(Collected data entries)
※ ※ ※

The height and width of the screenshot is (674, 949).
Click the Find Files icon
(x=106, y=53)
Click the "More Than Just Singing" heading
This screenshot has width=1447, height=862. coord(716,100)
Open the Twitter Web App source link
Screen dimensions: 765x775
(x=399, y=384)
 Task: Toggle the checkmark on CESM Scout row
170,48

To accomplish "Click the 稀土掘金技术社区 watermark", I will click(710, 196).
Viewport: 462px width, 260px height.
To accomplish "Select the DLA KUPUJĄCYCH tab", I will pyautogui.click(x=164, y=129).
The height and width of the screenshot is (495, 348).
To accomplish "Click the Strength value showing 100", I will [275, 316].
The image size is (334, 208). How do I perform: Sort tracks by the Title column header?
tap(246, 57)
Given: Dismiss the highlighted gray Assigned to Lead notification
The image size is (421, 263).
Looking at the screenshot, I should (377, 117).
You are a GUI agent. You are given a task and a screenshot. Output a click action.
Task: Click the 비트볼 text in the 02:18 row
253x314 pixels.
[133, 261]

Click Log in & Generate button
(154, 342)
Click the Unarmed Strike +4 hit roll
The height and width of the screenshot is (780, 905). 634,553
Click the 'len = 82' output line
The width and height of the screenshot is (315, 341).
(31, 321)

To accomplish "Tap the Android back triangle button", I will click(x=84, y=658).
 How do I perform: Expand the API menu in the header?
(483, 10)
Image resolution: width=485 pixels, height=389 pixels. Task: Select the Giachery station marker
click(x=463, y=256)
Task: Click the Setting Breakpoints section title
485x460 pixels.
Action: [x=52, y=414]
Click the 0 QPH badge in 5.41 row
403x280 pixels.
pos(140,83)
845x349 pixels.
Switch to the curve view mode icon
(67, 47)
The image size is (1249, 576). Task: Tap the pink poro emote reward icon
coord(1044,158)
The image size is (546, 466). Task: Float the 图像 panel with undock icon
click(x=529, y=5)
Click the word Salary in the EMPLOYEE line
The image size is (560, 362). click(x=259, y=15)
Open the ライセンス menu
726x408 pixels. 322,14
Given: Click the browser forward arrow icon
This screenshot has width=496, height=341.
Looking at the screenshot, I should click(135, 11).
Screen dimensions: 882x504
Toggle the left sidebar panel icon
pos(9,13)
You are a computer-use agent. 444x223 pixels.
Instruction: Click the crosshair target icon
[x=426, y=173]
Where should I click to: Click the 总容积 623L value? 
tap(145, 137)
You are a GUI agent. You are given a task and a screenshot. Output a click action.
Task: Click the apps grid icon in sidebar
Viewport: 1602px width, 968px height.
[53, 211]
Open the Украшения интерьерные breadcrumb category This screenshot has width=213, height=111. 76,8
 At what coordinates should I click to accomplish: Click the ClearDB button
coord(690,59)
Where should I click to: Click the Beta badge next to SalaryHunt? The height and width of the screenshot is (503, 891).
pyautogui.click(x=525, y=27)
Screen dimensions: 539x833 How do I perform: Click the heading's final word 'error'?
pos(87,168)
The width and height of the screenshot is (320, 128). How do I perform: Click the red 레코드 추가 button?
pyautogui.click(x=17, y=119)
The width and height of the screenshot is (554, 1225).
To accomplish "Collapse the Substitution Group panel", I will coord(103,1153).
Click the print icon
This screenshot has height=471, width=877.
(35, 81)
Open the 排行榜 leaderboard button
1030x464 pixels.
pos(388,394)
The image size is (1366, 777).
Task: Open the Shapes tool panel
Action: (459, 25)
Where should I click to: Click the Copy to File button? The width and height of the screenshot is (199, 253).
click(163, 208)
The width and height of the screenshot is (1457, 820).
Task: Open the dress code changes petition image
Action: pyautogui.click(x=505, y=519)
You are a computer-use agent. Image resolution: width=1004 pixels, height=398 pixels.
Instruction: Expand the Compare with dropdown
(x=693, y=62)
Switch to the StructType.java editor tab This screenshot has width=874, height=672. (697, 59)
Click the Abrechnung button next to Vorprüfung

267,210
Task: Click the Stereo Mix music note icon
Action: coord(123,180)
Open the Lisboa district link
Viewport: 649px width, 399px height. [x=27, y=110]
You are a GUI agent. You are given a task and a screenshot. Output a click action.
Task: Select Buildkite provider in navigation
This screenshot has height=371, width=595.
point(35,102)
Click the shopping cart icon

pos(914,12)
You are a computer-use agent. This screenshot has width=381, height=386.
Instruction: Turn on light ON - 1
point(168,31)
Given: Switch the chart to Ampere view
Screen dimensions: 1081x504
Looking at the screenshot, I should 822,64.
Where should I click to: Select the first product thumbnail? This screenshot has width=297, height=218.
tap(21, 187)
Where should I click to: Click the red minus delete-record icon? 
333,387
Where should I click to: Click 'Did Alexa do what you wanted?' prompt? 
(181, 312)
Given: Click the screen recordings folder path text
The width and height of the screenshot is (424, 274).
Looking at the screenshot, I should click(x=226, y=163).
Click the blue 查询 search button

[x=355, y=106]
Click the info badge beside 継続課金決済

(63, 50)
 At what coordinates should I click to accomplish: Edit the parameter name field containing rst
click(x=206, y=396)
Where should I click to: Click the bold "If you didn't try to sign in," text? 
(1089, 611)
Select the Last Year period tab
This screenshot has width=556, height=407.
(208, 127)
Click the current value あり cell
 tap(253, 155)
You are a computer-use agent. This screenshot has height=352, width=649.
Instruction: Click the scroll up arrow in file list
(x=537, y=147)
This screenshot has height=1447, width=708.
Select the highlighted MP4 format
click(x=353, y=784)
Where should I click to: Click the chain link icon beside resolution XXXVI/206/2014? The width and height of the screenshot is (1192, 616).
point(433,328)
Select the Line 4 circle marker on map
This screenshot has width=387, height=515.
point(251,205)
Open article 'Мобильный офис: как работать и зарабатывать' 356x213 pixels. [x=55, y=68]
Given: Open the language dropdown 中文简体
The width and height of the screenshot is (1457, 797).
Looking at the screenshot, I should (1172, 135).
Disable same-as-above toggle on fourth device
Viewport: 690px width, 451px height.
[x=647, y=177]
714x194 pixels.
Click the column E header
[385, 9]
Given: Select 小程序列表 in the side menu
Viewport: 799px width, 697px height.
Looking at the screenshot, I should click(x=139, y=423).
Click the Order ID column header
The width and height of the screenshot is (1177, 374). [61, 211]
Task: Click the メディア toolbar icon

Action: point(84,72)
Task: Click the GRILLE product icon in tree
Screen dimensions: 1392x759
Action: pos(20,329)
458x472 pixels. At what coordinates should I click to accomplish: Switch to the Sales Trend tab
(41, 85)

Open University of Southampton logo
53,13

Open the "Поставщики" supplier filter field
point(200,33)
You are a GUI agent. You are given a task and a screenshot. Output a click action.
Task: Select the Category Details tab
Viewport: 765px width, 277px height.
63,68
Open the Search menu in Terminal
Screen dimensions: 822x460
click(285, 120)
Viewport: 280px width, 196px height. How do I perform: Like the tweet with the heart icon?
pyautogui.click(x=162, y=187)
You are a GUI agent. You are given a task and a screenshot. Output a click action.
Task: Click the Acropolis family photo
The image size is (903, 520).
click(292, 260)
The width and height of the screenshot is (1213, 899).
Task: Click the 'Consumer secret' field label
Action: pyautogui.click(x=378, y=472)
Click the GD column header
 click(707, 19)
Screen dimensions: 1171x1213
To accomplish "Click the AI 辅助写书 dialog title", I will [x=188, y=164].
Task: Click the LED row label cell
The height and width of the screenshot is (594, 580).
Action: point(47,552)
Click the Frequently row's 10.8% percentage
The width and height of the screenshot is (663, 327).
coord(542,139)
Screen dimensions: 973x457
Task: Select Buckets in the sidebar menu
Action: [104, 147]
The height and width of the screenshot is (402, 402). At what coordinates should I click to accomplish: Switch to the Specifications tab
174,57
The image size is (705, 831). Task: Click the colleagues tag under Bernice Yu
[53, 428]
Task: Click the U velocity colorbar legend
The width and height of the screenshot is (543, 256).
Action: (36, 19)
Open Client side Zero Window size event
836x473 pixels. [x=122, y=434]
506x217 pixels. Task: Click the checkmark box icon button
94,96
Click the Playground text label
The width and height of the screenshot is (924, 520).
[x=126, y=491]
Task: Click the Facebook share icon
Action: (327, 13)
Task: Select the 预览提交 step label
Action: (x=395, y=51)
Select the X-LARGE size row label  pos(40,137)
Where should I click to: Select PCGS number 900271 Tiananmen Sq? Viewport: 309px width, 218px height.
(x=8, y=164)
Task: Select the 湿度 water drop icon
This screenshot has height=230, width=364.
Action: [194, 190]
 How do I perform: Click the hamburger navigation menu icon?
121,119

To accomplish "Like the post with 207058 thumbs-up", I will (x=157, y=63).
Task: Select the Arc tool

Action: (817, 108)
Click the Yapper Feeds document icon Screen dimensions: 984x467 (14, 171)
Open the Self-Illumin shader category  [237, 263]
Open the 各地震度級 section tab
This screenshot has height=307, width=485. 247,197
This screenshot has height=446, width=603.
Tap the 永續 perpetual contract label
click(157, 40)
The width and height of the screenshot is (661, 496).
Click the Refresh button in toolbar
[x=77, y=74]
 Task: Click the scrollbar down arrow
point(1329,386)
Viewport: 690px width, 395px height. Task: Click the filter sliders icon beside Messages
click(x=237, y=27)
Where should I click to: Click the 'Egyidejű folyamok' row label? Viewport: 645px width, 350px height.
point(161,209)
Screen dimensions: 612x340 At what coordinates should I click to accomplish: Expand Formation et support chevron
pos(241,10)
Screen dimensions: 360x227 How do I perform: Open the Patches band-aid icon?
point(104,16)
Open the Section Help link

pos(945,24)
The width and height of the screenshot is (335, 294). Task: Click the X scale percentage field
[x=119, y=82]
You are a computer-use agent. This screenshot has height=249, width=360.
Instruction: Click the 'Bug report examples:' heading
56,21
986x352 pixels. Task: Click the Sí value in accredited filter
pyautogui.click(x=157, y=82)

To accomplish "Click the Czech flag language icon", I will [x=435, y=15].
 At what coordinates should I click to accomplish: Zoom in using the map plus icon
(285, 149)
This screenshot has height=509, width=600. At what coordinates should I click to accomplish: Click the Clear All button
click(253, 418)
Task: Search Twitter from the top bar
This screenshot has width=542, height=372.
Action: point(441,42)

※ ※ ※

(PROMPT):
Lines containing the string "language" are the ones to copy from the entries above.

(RESULT):
Given: Open the language dropdown 中文简体
To accomplish "Click the Czech flag language icon", I will [x=435, y=15].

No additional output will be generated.